Omega Force debuted the first trailer for Attack on Titan 3 at the Summer Game Fest, showing off cinematic titan combat sequences.
Science & Space#
Astronomers using the ALMA telescope have captured the first clear evidence of the Milky Way’s black hole “breathing”. Unprecedented observations of cold carbon monoxide gas around Sagittarius A* revealed a massive cone-shaped cavity, proving the black hole is continuously blowing high-temperature winds into its surrounding galactic environment.

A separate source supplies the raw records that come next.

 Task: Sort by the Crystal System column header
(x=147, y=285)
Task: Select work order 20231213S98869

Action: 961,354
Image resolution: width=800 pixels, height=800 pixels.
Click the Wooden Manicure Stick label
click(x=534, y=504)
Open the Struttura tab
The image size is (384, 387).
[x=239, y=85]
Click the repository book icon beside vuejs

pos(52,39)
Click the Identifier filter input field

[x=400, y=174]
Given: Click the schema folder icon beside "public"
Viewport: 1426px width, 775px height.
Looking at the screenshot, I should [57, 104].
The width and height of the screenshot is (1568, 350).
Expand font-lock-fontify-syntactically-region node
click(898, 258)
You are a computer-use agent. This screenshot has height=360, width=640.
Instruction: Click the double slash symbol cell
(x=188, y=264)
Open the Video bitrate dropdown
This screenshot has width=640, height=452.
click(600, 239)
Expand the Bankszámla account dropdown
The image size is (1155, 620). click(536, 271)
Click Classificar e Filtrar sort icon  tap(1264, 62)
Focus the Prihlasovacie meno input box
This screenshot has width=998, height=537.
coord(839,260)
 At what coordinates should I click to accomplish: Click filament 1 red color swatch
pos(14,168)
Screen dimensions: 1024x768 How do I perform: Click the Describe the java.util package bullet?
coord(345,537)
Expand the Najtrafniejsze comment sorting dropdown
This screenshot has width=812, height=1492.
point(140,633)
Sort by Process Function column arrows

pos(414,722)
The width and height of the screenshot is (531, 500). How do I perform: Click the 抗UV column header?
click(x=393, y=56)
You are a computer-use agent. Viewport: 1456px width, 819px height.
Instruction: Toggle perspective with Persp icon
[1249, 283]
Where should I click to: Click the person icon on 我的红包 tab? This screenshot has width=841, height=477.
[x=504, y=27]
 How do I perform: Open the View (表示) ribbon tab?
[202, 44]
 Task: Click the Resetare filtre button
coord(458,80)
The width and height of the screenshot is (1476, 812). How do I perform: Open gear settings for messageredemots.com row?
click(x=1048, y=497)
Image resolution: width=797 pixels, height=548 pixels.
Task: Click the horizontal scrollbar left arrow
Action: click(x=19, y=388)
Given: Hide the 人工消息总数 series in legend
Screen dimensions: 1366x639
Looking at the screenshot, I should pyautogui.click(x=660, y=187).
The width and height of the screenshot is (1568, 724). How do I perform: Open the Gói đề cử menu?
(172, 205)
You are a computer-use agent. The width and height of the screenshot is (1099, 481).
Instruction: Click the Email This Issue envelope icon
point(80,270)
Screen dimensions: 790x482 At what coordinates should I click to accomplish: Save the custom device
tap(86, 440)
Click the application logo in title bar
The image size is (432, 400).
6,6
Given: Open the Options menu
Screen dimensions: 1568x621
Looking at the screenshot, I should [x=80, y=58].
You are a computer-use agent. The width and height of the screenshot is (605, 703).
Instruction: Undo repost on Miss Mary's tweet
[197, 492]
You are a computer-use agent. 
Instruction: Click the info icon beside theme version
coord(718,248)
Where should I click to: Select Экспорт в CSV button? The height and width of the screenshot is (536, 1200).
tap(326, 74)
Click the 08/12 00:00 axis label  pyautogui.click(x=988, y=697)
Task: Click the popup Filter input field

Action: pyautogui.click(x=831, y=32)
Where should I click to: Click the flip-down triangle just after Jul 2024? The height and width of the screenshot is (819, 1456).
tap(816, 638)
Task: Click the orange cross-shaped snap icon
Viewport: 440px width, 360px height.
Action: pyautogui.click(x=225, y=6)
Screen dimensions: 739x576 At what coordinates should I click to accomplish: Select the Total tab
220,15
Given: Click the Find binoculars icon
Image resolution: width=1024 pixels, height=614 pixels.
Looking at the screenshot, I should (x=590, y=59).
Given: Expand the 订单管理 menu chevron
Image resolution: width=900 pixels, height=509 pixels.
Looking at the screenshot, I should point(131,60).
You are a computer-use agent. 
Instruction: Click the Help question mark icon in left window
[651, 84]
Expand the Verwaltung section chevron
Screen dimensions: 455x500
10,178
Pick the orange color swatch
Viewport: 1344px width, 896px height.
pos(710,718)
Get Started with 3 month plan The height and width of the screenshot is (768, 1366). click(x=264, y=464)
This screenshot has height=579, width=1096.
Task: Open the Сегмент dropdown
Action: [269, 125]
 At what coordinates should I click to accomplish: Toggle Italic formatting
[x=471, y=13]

Observations from the Webb Space Telescope of the interstellar comet 3I/ATLAS have detected surprisingly high levels of methane and carbon dioxide. This volatile mixture suggests the rogue comet formed in a much colder, carbon-rich protoplanetary disk drastically different from our early solar system.
Underwater robotics may see a massive communication upgrade thanks to the BlueME magnetoelectric antenna system. The technology couples magnetostrictive and piezoelectric materials to allow low-power, two-way data transmission over 700 meters in saltwater environments, bypassing traditional acoustic and optical degradation limits.
Also Noted#
- ByteDance denies car-making rumors — The company clarified that the upcoming “Saidou” EV brand is not a ByteDance vehicle, emphasizing it only supplies AI software like the Doubao model to auto partners.
- SpaceX IPO gets massive $150 billion oversubscription — Early investor demand has doubled the initial $75 billion fundraising target ahead of the company’s highly anticipated public offering.
- Tesla Roadster delayed again to August — The unveiling of the cold-gas thruster system co-developed with SpaceX has been pushed back yet again, frustrating reservation holders who put down up to $250,000 nearly a decade ago.
- US officials weigh stakes in AI companies — The US government is reportedly in preliminary discussions, originally pitched by Sam Altman, about voluntarily acquiring equity in top AI firms to distribute economic benefits to the public.